"M&M World"
by Kate Walbert
Originally published in the May 30, 2011 issue of The New Yorker.

Several years ago (more on the specific timing below), I read Kate Walbert’s debut novel The Gardens of Kyoto. I haven’t read a thing by her since, though her novel A Short History of Women was one of the New York Times’ top ten books of 2009, along side Maile Meloy’s Both Ways Is the Only Way I Want It (a truly fantastic book). I’m afraid this story isn’t making me feel I’ve missed out, but perhaps that says more about me than the story.

“M&M World” is the story about an aging single mother named Ginny. The girls’ father (as he’s known throughout the story) left a while back, a departure they tried to handle as maturely and rationally as possible. It’s now a nice spring day in New York City. Ginny is walking with her two daughters, Olivia and Maggie, down Central Park West when they beg to go to M&M World. Walbert describes it perfectly:

Ginny had promised to take the girls to M&M World, that ridiculous place in Times Square they had passed too often in a taxi, Maggie scooting to press her face to the glass to watch the giant smiling M&M scale the Empire State Building on the electronic billboard and wave from the spire, its color dissolving yellow, then blue, then red, then yellow again. She had promised.

As happens, the promise was made on another day to put it off for some time in the future that wouldn’t come, or, if it did, the promise would be forgotten or perhaps something else could take its place. Of course, children a known to remember such promises and have their ways of making sure you keep them.

“All right,” she found herself saying. “Just once. Today. Just once. This is it.” Breaking her resolution to stop qualifying — five more minutes, this last page, one more bite — and wishing, mid-speech, she would stop. She has tried. Just as she has tried to be more easygoing, but when push comes to shove, as it always will, she is not easygoing. And she qualifies.

What we get in this story is more than a simple trip to M&M World, thankfully. It’s a look at this single mother, who seems to have lost herself along the way, who seems tired and unhappy, as much as she really loves her two daughters. The story flashes back to a trip Ginny took with the girls’ father to Chile when she saw a whale up close. The girls’ father was on the other side of the boat and promised to get her if he saw anythhing; she, however, keeps it to herself. It then flashes forward to the loud, rather obnoxious world of Times Square, and Ginny isn’t looking in the right direction:

There are other things to fix, not just her yellow teeth. She needs some spots removed from her skin; she needs to dye her gray roots, the stubborn tuft that refuses to blend. She could use somehting for her posture — Pilates — and she’s overdue a mammogram, a bone scan, a colonoscopy. She needs a new coat, an elegant one like those she’s seen on other mothers, something stylish to go with the other stylish clothes she means to buy, and the boots, the right boots, not just the galoshes she’s slipped on every morning all winter; it’s spring now, isn’t it?

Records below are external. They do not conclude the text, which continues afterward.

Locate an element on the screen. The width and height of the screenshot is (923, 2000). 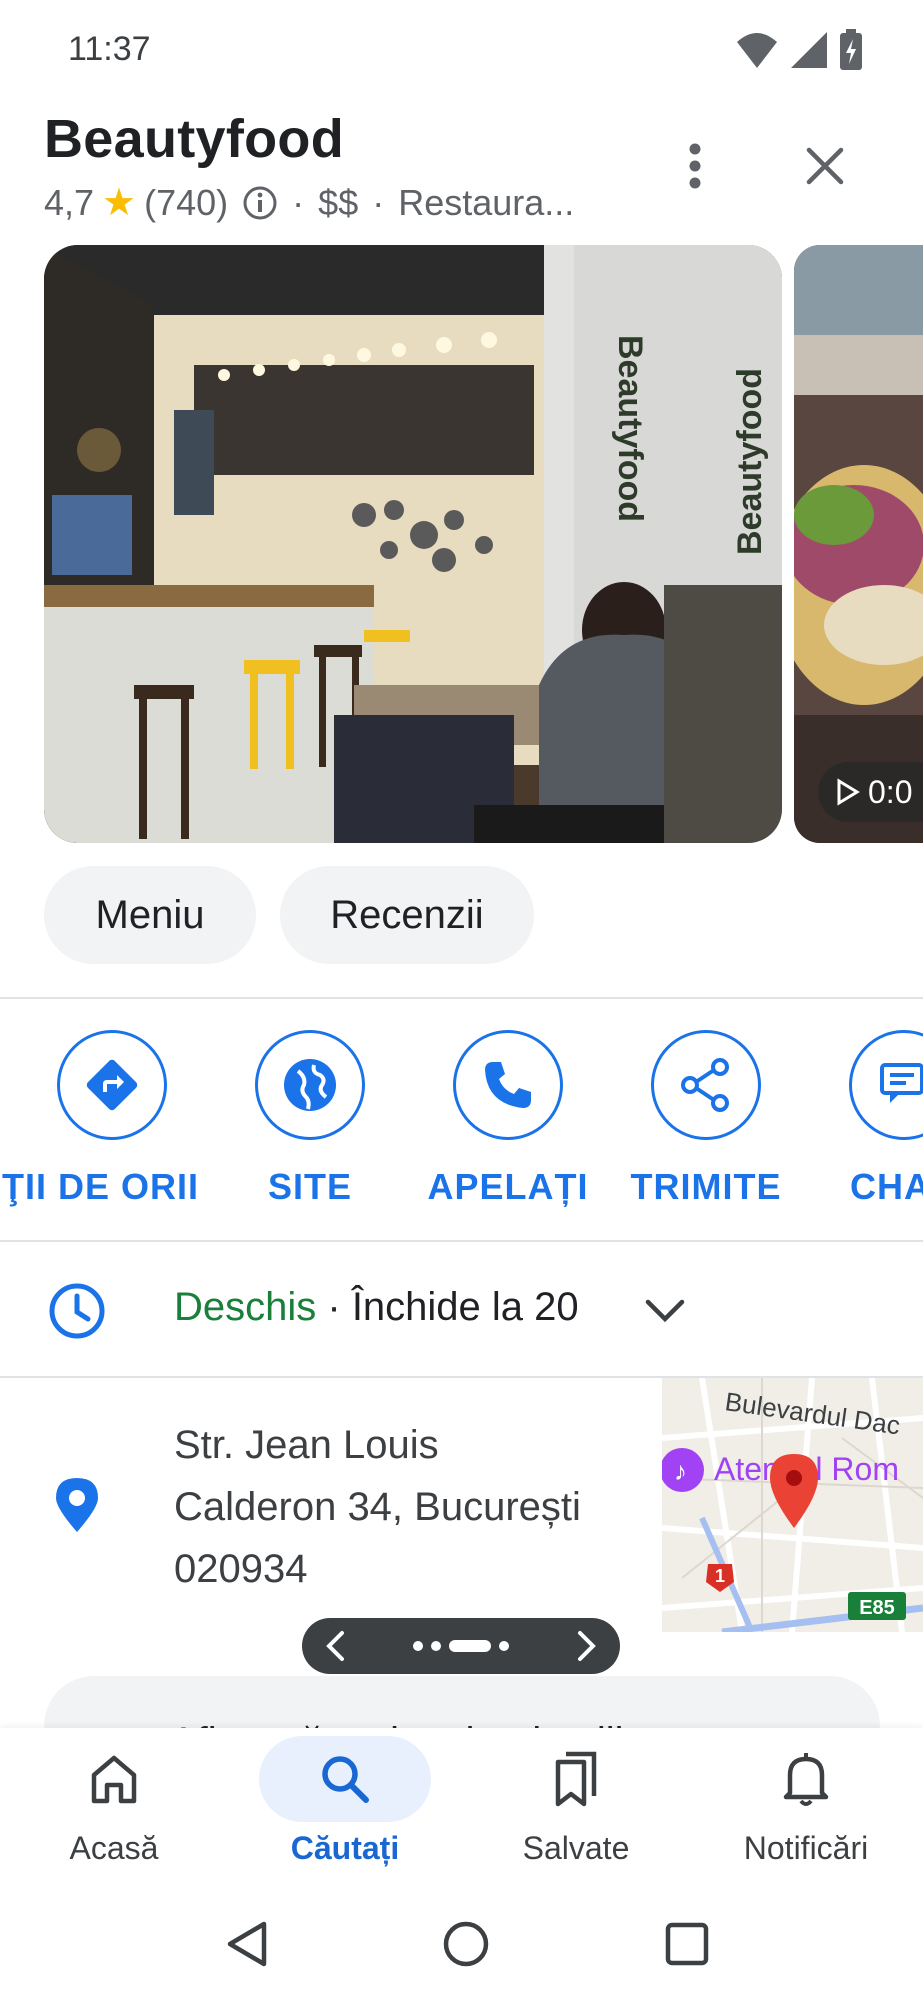
nav-notifications-label: Notificări is located at coordinates (806, 1848).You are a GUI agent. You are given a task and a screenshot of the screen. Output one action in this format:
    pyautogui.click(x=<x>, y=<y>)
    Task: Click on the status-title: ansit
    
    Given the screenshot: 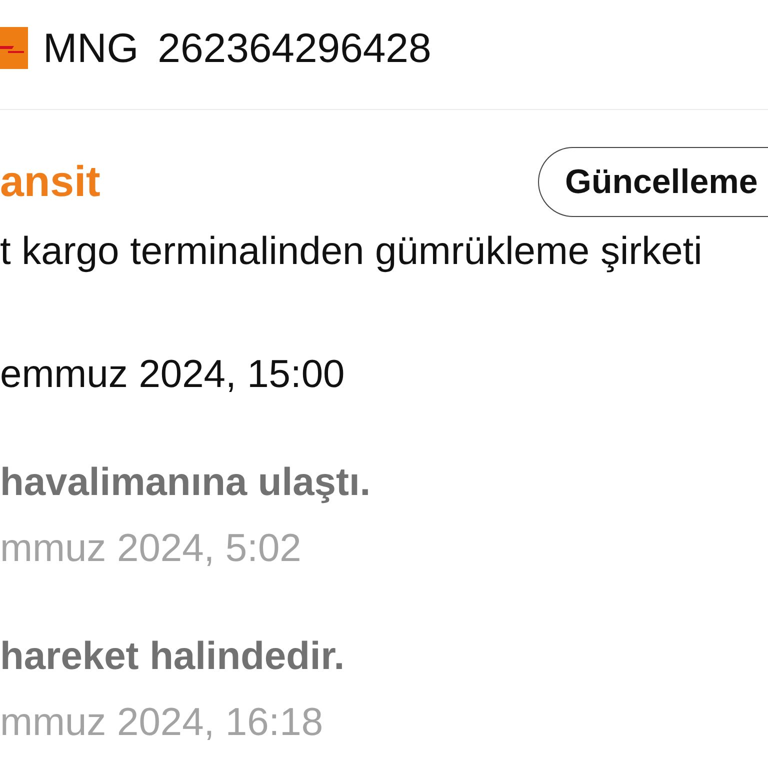 What is the action you would take?
    pyautogui.click(x=51, y=182)
    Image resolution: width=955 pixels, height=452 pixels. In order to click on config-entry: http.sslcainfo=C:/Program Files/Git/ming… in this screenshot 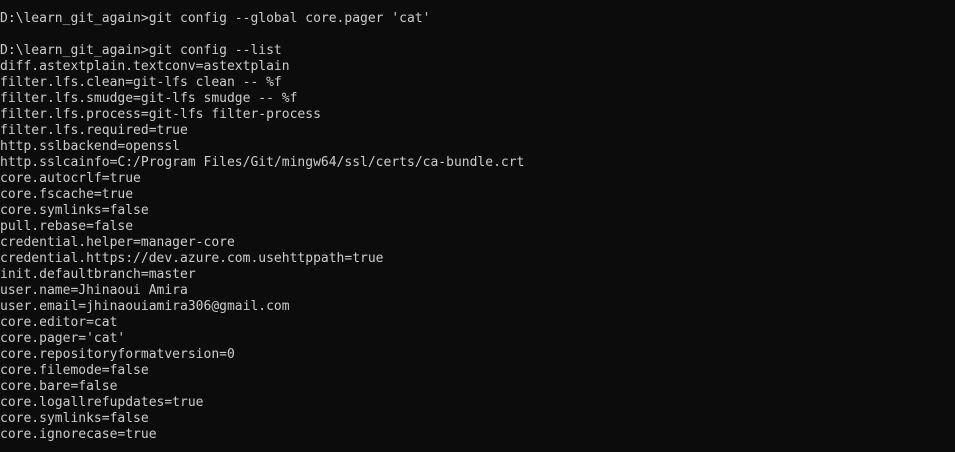, I will do `click(262, 162)`.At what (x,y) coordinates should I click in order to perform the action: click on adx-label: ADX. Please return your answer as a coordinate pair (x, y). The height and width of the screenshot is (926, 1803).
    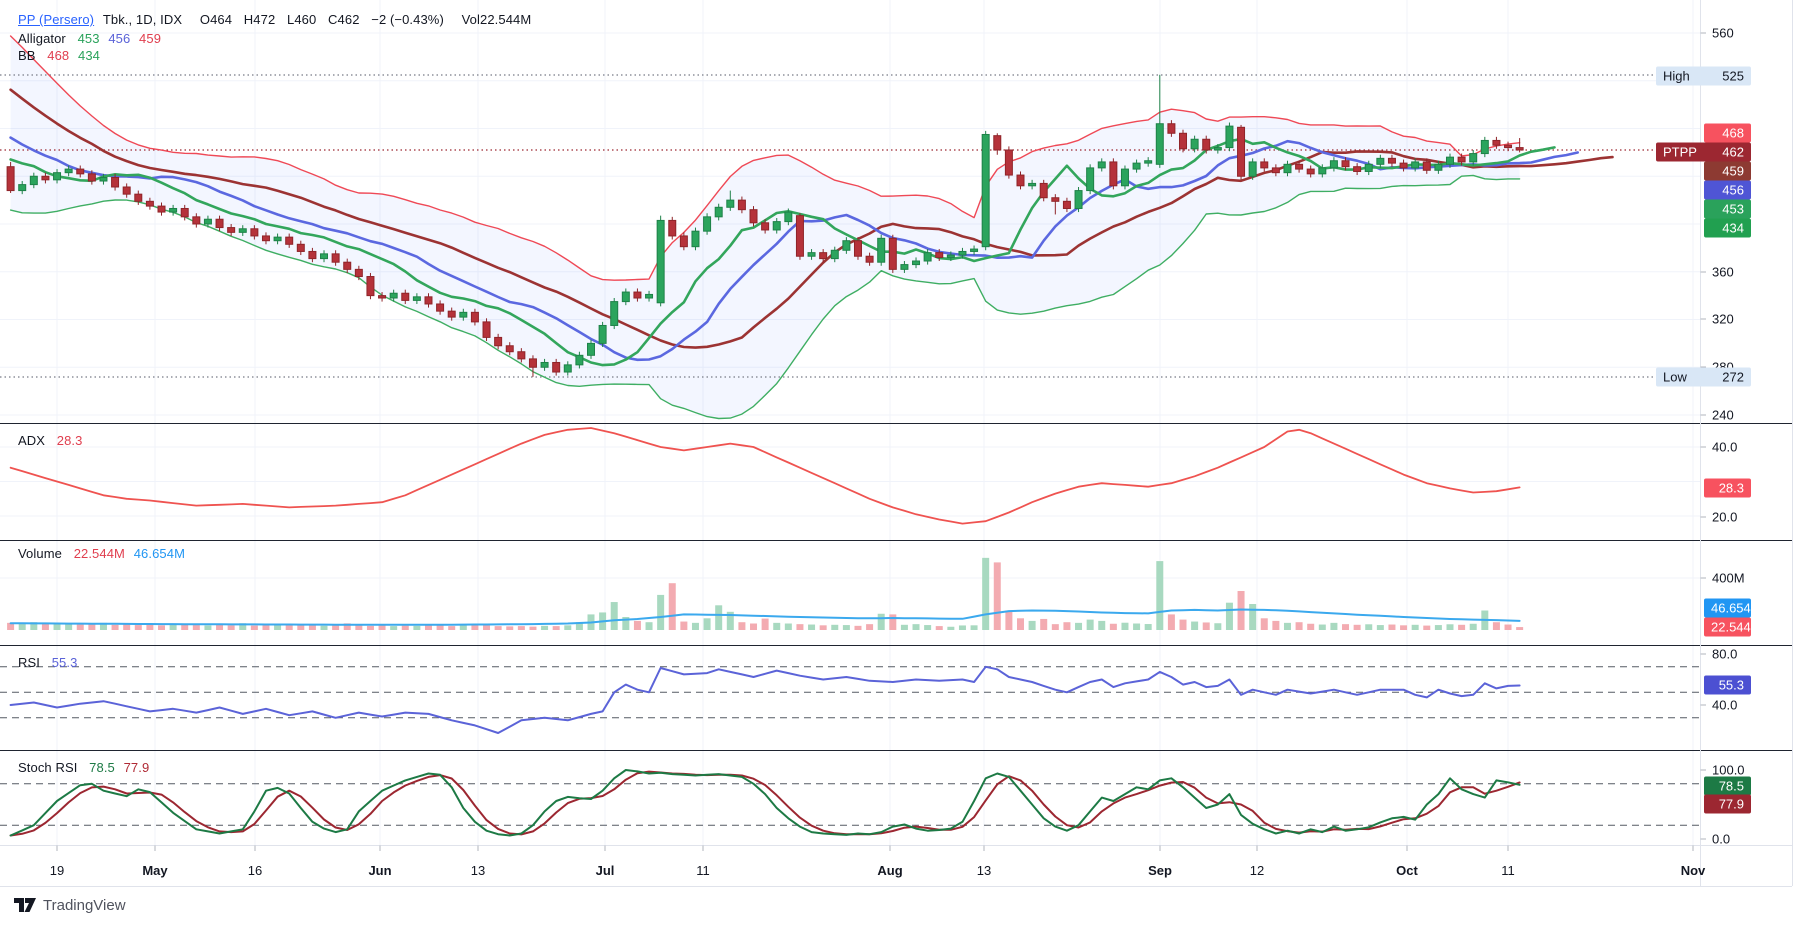
    Looking at the image, I should click on (32, 440).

Perhaps my principal issue with this story, which becomes tense and is, I think, quite well written on a sentence-by-sentence level (she paces her sentences nicely), is that this story of a  is fairly familiar territory and I didn’t feel that adding the whale really elevated this story. Perhaps I’ll feel differently after I’ve mulled it over more in my mind, but I’m not counting on it. I remember almost everything about reading The Gardens of Kyoto. I picked it up late one night at a bookstore, attracted by its cover more than anything. It was an assignment for a class I was taking — go find some new book you have never heard of and read it. That night my car blew a tire and the next morning I read most of the book while waiting at the mechanics for new tires. The television was carrying the news of the Queen Mother’s death. For late March, it was beautiful weather in Idaho. I remember almost nothing about the book itself, though, which is strange because usually when I have such strong associations with my surroundings I can remember individual paragraphs and where they were on the page. I believe I will find this story just as forgettable, even if I’ll never be able to forget that M&M scaling the Empire State Building.